Fitch pointed out that the electoral result of Sunday's snap legislative elections reduces political uncertainty, creating a more stable scenario for decision-making processes.

Fitch highlights the changes to labour legislation and the end of the sustainability factor advocated by Portugal’s Left Bloc and Communist parties and that it considered a risk to budgetary targets are “highly unlikely” with the new Socialist majority.

In a note today, the financial rating agency pointed out that the electoral result of Sunday’s snap legislative elections, which gave an absolute majority to António Costa, reduces political uncertainty, creating a more stable scenario for decision-making processes.

“Prime Minister António Costa’s absolute majority puts his Socialist Party in a stronger position to advance its budgetary and economic agenda,” the note on Sunday night’s election result reads.

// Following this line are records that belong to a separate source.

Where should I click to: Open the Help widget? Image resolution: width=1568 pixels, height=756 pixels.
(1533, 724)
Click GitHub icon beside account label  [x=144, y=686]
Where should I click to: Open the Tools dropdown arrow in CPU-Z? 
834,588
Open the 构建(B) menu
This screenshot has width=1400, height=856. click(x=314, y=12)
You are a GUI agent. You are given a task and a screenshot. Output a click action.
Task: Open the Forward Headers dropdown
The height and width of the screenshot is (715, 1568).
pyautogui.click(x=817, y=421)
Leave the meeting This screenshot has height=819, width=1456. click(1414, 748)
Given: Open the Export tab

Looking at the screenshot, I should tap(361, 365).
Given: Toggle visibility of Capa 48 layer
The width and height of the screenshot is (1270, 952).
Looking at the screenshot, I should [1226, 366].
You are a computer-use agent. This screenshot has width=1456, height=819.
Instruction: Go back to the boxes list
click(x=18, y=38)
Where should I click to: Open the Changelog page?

Fitch analysts point out that “the surprising majority” may reflect widespread approval of the response to the pandemic and the economy’s strong recovery last year, recalling that this is the first majority government since 2015.

“Fitch sees this as positive, in part, because it reduces uncertainty about the direction of fiscal policy,” it reasons.

It points out, in this regard, that the budgetary proposals of the Left Bloc (BE) and the Portuguese Communist Party (PCP), which included changes to labour law and the end of the sustainability factor in pensions, “are now highly unlikely in the 2022 budget”.

“These proposals represented a risk to the budgetary targets,” it stressed, believing that the PS’s budget proposal for 2022 should pass “without significant changes”.

The agency also said that a majority government “also drastically reduces the risk of delays in the implementation” of the Recovery and Resilience Plan, expecting a positive impact on Gross Domestic Product (GDP) from Next Generation EU funds and +1.5 percentage points for investment growth in 2022.

Fitch projects a budget deficit of 3.2% of GDP in 2022, down from the 4.4% estimated for 2021, due to the end of pandemic support measures and economic growth, and expects fiscal policy to continue on a path of reducing public debt, which it projects will fall to 123.9% by 2023.